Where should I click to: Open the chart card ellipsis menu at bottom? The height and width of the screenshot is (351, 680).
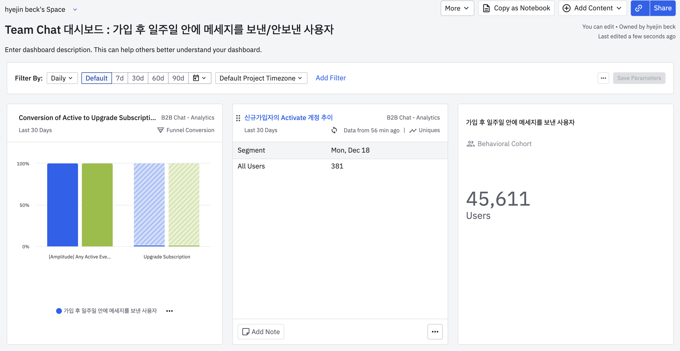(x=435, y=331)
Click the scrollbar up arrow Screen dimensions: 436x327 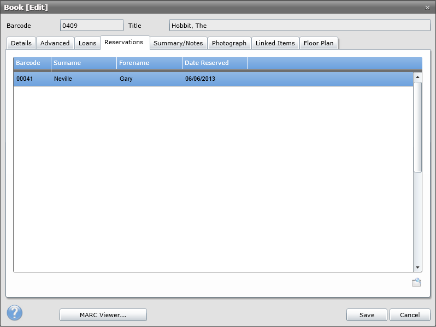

******

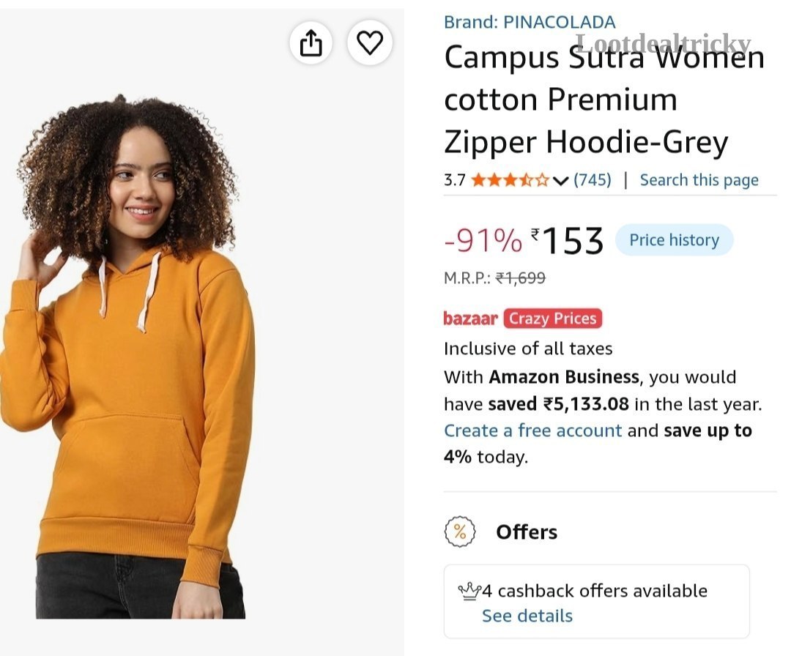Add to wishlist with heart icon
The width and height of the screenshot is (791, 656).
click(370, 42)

******

### Your goal
Put the records between the lines holding "Where should I" and "Click the scrollbar", inclusive, into a numbered list with blank lines omitted, and leave the pictures out.

### Completed exercise
1. Where should I click to: Open the chart card ellipsis menu at bottom? The height and width of the screenshot is (351, 680).
2. (x=435, y=331)
3. Click the scrollbar up arrow Screen dimensions: 436x327 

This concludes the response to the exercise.